I will say this about Five Nights at Freddy's, an extremely unlikable piece of shit movie whose enormous, instantaneous box-office success has filled me with the gloomy suspicion that we're staring down the gun barrel of a new epoch where the only movies that become hits are the ones that canĀ  be turned into memes: absolutely stunning animatronics. There's a rule as old as horror cinema, that if you have a really great monster, your film can't be a total washout, and no matter how badly everything else is going, it will still ultimately have been sort of worth the time spent watching it. And that is the absolute most spectacularly generous level I can rise to in praise of Five Night's at Freddy's; indeed, suggesting that it's worth the time makes me feel like I'm betraying all the trust I have ever earned as a film critic. The movie is quite dreadful. But the animatonics....

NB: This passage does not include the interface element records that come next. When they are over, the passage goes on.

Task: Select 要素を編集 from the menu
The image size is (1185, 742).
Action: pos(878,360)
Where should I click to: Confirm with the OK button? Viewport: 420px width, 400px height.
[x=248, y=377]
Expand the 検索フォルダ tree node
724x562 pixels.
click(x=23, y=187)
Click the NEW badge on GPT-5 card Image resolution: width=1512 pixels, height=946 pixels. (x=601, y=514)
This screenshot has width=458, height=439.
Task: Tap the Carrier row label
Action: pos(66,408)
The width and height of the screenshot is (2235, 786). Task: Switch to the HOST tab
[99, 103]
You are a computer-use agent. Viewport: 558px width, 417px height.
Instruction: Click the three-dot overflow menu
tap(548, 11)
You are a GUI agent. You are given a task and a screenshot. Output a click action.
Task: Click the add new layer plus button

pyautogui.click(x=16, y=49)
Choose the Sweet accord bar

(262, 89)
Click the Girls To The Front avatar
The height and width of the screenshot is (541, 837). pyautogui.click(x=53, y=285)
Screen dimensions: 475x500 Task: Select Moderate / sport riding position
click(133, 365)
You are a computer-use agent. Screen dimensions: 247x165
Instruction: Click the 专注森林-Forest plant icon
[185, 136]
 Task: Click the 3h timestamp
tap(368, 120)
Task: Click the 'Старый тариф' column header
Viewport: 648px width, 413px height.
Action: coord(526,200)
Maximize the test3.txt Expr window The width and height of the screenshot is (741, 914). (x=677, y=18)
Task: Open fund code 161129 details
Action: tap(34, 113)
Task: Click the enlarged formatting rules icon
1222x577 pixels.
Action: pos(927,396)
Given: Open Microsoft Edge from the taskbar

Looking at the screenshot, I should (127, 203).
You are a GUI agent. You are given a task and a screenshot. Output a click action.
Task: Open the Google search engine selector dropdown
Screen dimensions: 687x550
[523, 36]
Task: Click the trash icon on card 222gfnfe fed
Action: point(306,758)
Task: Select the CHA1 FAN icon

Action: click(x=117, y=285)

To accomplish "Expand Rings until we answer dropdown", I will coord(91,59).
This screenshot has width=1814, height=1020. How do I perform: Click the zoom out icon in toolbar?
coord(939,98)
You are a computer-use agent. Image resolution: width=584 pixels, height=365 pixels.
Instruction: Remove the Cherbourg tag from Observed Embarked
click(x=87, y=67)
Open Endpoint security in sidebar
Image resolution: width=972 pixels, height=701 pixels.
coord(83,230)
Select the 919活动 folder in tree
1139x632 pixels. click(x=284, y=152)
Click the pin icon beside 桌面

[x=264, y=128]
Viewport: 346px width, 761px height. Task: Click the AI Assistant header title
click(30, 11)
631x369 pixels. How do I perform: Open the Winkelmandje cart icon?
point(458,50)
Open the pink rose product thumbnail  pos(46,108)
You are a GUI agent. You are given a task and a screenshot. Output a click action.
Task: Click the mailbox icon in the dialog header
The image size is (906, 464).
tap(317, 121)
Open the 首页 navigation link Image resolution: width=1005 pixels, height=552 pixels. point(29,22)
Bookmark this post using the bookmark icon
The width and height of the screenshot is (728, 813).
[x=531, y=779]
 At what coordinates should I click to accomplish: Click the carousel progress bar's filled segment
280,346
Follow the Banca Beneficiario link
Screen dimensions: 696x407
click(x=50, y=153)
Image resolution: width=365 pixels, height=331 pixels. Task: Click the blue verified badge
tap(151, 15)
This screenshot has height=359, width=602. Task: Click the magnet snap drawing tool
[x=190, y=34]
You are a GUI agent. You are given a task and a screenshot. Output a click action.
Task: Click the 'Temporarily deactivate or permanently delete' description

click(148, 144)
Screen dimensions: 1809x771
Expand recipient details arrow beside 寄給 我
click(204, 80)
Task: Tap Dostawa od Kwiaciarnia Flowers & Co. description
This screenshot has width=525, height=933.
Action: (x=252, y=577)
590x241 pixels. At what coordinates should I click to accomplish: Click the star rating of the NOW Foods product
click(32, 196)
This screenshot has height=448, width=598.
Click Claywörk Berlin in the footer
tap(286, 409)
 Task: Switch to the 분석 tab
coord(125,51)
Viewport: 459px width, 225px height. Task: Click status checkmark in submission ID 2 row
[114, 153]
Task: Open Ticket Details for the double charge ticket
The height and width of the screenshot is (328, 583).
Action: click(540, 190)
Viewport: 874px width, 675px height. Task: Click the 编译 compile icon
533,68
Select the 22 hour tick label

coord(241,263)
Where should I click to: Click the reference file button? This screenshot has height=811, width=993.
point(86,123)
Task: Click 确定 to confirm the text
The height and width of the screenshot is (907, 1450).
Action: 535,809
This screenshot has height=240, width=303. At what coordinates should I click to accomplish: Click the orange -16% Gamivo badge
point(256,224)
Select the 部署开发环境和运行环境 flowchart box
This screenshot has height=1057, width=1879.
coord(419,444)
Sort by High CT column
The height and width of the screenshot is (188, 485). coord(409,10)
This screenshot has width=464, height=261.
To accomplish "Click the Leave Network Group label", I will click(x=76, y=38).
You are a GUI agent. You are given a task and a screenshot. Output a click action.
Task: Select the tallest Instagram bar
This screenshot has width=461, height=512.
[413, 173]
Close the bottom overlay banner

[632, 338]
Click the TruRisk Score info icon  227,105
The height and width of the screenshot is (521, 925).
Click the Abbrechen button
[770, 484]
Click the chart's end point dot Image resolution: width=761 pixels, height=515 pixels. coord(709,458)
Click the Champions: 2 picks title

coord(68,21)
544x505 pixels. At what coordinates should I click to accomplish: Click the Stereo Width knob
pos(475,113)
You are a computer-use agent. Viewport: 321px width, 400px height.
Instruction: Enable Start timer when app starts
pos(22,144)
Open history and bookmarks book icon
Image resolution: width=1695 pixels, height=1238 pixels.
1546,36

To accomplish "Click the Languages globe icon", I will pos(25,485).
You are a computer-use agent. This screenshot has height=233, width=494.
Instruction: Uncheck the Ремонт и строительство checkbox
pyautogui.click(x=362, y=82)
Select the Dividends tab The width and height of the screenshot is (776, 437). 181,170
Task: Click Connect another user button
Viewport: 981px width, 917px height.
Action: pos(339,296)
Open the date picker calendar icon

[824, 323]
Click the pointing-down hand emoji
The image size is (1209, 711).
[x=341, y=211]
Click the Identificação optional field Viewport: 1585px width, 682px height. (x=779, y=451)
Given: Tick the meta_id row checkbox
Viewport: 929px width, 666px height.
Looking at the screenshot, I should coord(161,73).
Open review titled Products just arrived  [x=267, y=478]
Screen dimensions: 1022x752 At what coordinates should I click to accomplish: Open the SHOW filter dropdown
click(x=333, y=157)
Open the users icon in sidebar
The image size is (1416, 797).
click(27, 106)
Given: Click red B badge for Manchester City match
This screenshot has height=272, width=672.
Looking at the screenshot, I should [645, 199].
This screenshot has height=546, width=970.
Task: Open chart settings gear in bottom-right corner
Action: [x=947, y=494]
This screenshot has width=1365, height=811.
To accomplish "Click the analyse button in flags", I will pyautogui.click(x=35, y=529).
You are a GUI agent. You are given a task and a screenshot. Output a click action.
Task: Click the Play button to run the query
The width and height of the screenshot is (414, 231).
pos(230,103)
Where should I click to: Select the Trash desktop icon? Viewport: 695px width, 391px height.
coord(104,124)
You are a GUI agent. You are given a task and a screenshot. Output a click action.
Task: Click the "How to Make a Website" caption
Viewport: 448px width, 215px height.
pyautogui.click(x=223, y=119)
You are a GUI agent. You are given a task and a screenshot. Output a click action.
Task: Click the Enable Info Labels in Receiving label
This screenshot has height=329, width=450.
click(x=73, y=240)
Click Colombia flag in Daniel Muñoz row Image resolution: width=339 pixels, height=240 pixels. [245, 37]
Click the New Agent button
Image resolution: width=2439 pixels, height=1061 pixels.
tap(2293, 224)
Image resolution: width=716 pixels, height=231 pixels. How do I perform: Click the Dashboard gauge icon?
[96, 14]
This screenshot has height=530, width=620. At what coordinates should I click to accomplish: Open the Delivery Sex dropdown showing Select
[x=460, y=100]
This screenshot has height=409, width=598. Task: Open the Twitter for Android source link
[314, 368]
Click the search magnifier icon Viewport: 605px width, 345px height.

Said animatronics play the part of the characters at a defunct 1980s pizza parlor/arcade, Freddy Fazbear's, which is blatantly modeled on Chuck E. Cheese's, the very weird restaurant franchise founded by Atari co-creator Nolan Bushnell in 1977, mostly because he felt it would help with video game sales. As a child of the 1980s, I can confirm, readily, that the clattering singing animal robots of Chuck E. Cheese's were indeed the most disquieting, horrifying nightmare fuel, and it was a remarkable thing that the restaurants were such a ubiquitous fixture of birthday celebrations given how monumentally off-putting and uncanny they were as environments. The leap that brings us to an abandoned husk of such a place as the setting for a terrifying horror story is really no leap at all, and really the only surprise is that it took until 2014 for someone to pounce on that: in this particular case, Scott Cawthorn, a designer of Christian video games who designed and programmed the video game Five Nights at Freddy's largely as a solo project. In the intervening decade, his brainchild has become a generation-defining game, though based on what I can tell, this is mostly because of people watching online streams of other people playing it, not because people like playing it themselves. Based on the almost nothing at all I know about the game (I said it was generation-defining; I didn't say it was my generation), it sounds sort of dull, a security guard simulator where you push a button to lock or unlock doors while watching video footage of the scary robot animals idly pace around the restaurant in the darkest hours of the night. But apparently it does a good job delivering jump scares.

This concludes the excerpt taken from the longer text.